BERITASIBER.COM | JAKARTA – Pemerintah Provinsi (Pemprov) DKI Jakarta terus mengintensifkan Operasi Modifikasi Cuaca (OMC) sebagai langkah antisipatif menghadapi potensi cuaca ekstrem yang dapat memicu banjir di Ibu Kota.
Upaya ini dilakukan seiring meningkatnya intensitas hujan dalam beberapa hari terakhir yang berpotensi berlangsung lama.
Gubernur DKI Jakarta Pramono Anung menegaskan pentingnya pelaksanaan modifikasi cuaca tidak hanya dilakukan di wilayah udara Jakarta, tetapi juga diperluas ke kawasan penyangga.
Menurutnya, hujan dengan intensitas tinggi yang terjadi di daerah sekitar turut berkontribusi terhadap peningkatan debit air yang mengalir ke Jakarta.
“Kami sudah meminta BMKG agar konsentrasi modifikasi cuaca tidak hanya di Jakarta.

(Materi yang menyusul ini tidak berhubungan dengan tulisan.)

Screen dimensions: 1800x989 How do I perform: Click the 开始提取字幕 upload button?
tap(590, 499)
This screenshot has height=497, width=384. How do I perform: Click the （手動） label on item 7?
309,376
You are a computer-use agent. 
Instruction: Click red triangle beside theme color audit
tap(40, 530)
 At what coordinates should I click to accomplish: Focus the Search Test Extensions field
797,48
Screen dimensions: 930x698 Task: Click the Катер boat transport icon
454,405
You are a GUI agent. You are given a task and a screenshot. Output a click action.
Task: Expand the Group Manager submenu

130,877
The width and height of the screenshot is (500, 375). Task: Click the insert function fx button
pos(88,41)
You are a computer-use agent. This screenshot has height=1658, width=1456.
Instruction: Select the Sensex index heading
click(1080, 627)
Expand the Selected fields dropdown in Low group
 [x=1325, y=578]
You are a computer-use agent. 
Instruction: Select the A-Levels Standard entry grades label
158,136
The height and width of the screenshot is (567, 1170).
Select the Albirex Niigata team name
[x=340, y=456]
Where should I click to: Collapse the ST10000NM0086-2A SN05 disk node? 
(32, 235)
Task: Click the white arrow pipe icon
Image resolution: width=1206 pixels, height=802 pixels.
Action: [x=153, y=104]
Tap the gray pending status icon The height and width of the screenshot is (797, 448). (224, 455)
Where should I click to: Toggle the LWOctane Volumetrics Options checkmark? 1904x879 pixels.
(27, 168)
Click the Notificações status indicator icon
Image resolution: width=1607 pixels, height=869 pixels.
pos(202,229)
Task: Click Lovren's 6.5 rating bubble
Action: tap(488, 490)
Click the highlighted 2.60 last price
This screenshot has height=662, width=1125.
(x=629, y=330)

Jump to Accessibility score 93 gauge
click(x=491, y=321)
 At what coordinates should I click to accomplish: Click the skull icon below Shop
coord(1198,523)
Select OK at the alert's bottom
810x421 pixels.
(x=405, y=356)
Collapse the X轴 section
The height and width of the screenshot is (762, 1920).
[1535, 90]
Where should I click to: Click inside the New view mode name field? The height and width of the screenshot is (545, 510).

Wilayah penyangga seperti Tangerang, Bekasi, Bogor, dan Depok juga perlu dilakukan modifikasi cuaca,” ujar Pramono saat ditemui di Hotel Pullman, Jakarta Barat, Kamis (22/1).
Pramono menjelaskan, Pemprov DKI saat ini memfokuskan operasi modifikasi cuaca di wilayah Jakarta, sementara BMKG mengoordinasikan pelaksanaan OMC di luar wilayah administrasi Ibu Kota.
Langkah ini dinilai penting agar pengendalian curah hujan dapat dilakukan secara lebih menyeluruh dan terintegrasi.
Ia mengungkapkan bahwa pemantauan potensi hujan lebat dilakukan sejak pagi hari melalui koordinasi intensif dengan BMKG dan Pemerintah Pusat.